TRECHO DO DOCUMENTO:
######
O ambiente era complexo, não só pelas condições de desigualdade social a que estavam submetidos, mas, sobretudo, pela tendência à noção de sucesso inspirada no individualismo, na supervalorização dos bens materiais e na atração pelo descartável.

O antídoto, pensado na experiência que se iniciava ali no primeiro ano da década de 2000, seria algo que contribuísse para o fortalecimento de parâmetros humanos firmes e consistentes e, para isso, nada como um projeto literário que lhes desse a chance de refletir e de expressar o que sentiam.

Com o projeto Círculos de Leitura, Norman Gall, Catalina e uma equipe de professores, psicólogos e artistas ligados ao Instituto Fernando Braudel estavam naquele momento lendo A Odisseia de Homero com adolescentes de Diadema. Em contraponto à autoafirmação pela agressividade excessiva e pelo crime, a força narrativa desse clássico propiciava a manifestação do que soa e ressoa dentro de cada um.
######
LINHAS:
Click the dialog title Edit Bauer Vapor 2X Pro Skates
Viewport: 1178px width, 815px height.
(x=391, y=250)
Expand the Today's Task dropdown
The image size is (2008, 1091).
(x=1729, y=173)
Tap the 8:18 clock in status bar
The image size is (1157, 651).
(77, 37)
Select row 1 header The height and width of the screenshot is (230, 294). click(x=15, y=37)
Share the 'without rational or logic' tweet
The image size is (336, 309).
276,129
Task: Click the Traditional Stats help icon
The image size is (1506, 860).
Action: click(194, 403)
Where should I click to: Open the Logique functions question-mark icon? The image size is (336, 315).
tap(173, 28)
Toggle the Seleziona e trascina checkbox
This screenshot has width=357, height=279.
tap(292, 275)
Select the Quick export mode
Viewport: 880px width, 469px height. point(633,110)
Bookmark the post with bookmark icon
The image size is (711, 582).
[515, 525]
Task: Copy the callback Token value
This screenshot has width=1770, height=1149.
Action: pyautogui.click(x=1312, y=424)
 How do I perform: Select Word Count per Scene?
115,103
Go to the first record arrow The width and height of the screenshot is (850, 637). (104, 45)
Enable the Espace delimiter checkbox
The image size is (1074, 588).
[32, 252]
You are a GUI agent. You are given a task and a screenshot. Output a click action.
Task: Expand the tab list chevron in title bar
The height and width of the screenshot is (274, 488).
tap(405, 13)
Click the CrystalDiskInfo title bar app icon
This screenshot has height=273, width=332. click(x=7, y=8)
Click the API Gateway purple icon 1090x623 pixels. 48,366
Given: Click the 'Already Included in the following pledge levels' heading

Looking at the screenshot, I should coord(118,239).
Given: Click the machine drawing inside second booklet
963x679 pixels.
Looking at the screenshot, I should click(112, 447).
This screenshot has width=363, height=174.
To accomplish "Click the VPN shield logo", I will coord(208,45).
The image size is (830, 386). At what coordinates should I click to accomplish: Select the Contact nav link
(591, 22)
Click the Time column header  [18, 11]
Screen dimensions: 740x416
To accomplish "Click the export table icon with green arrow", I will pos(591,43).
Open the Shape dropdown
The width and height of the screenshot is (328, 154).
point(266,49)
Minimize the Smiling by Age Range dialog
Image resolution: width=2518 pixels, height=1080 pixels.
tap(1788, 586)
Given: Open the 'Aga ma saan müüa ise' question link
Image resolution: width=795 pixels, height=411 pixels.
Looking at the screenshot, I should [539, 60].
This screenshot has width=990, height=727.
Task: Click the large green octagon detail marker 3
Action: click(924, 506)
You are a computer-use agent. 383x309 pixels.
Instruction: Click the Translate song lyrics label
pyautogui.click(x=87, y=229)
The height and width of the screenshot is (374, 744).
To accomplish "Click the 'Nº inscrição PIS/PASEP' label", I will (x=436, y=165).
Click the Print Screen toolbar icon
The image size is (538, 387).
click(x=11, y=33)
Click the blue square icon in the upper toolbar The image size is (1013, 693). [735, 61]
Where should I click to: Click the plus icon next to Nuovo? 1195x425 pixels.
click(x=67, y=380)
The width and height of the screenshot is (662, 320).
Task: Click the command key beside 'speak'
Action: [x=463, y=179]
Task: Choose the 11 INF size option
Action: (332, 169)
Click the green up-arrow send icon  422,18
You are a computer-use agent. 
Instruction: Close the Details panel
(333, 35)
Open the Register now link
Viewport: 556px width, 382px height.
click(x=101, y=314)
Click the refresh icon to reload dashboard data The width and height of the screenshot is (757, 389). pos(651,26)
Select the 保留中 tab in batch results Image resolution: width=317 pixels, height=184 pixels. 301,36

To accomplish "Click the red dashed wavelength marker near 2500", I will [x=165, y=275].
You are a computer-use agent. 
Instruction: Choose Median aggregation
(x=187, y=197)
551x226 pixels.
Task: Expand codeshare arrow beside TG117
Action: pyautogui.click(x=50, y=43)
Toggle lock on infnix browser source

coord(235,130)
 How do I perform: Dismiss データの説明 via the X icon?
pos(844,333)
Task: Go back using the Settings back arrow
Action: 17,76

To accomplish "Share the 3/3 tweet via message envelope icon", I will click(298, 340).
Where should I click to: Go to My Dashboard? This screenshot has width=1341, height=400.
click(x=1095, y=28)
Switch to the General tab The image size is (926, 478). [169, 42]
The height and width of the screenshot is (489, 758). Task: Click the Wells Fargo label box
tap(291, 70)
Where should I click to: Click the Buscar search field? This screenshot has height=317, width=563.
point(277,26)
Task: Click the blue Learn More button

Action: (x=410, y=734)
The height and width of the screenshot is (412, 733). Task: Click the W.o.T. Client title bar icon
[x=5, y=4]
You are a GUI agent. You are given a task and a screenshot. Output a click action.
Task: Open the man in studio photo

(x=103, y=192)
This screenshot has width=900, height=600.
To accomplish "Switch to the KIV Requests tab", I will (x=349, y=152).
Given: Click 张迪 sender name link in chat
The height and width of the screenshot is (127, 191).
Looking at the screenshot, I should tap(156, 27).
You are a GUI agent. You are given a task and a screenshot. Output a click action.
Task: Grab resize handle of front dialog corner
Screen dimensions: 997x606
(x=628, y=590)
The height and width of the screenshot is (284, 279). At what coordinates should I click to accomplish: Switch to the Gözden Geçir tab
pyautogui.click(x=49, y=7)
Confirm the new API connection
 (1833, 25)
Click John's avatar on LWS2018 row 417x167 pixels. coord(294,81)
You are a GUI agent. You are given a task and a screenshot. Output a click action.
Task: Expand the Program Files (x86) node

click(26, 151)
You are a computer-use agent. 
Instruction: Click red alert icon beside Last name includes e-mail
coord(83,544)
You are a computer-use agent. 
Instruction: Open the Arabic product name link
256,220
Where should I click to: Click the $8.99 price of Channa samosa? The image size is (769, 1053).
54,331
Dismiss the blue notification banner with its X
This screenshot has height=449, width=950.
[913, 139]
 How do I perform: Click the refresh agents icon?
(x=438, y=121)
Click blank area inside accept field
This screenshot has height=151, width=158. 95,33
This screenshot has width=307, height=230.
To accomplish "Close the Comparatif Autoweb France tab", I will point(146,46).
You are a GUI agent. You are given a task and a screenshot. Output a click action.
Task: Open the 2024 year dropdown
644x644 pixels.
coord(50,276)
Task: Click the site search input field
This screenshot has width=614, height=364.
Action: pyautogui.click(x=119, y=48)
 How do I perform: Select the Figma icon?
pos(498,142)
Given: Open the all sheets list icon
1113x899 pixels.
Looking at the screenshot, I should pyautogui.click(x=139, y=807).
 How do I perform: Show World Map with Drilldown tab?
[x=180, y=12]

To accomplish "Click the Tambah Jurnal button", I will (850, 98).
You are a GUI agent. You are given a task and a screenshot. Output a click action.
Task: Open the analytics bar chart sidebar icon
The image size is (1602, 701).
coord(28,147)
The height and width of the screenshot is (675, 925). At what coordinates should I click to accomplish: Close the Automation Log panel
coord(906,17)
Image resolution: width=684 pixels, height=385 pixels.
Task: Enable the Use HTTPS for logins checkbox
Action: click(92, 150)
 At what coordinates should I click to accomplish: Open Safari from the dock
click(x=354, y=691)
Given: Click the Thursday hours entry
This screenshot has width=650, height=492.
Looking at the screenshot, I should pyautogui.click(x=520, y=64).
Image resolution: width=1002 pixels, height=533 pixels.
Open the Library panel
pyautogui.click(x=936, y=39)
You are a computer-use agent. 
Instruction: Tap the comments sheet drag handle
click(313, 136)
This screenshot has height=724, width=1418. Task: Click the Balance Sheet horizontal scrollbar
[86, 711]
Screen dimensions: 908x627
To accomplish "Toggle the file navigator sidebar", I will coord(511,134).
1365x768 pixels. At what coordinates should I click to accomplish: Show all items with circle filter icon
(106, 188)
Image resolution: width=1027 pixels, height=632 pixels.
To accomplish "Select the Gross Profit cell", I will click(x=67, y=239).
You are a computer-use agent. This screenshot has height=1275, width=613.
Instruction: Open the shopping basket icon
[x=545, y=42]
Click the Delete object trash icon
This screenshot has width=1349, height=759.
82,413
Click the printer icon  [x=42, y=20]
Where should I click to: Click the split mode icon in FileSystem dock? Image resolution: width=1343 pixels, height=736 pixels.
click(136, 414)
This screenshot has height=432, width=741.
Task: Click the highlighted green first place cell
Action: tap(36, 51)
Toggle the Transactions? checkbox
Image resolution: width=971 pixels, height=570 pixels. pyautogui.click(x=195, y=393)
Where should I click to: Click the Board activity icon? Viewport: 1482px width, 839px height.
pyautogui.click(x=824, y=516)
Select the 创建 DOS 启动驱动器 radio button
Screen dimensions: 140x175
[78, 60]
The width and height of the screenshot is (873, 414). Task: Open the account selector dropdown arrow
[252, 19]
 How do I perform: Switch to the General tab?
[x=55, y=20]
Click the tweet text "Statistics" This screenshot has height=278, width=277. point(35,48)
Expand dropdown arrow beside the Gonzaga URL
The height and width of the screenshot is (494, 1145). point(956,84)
######
INSTRUÇÃO 1:
Diga se cada afirmação abaixo está de acordo com o trecho sobre os Círculos de Leitura, respondendo sim ou não e citando as palavras do trecho que decidem a questão: (a) a experiência começou no primeiro ano da década de 2000; (b) a equipe lia A Ilíada com adolescentes de Diadema; (c) a equipe era formada por professores, psicólogos e artistas.
INSTRUÇÃO 2:
Conte quantas das linhas acima contêm a sequência "inside", diferenciando maiúsculas de minúsculas, e responda apenas com o número.
O trecho e as linhas são materiais independentes, sem relação entre si.

RESPOSTA DO EXERCÍCIO 1:
(a) Sim: "na experiência que se iniciava ali no primeiro ano da década de 2000".
(b) Não: "lendo A Odisseia de Homero com adolescentes de Diadema".
(c) Sim: "uma equipe de professores, psicólogos e artistas".

RESPOSTA DO EXERCÍCIO 2:
2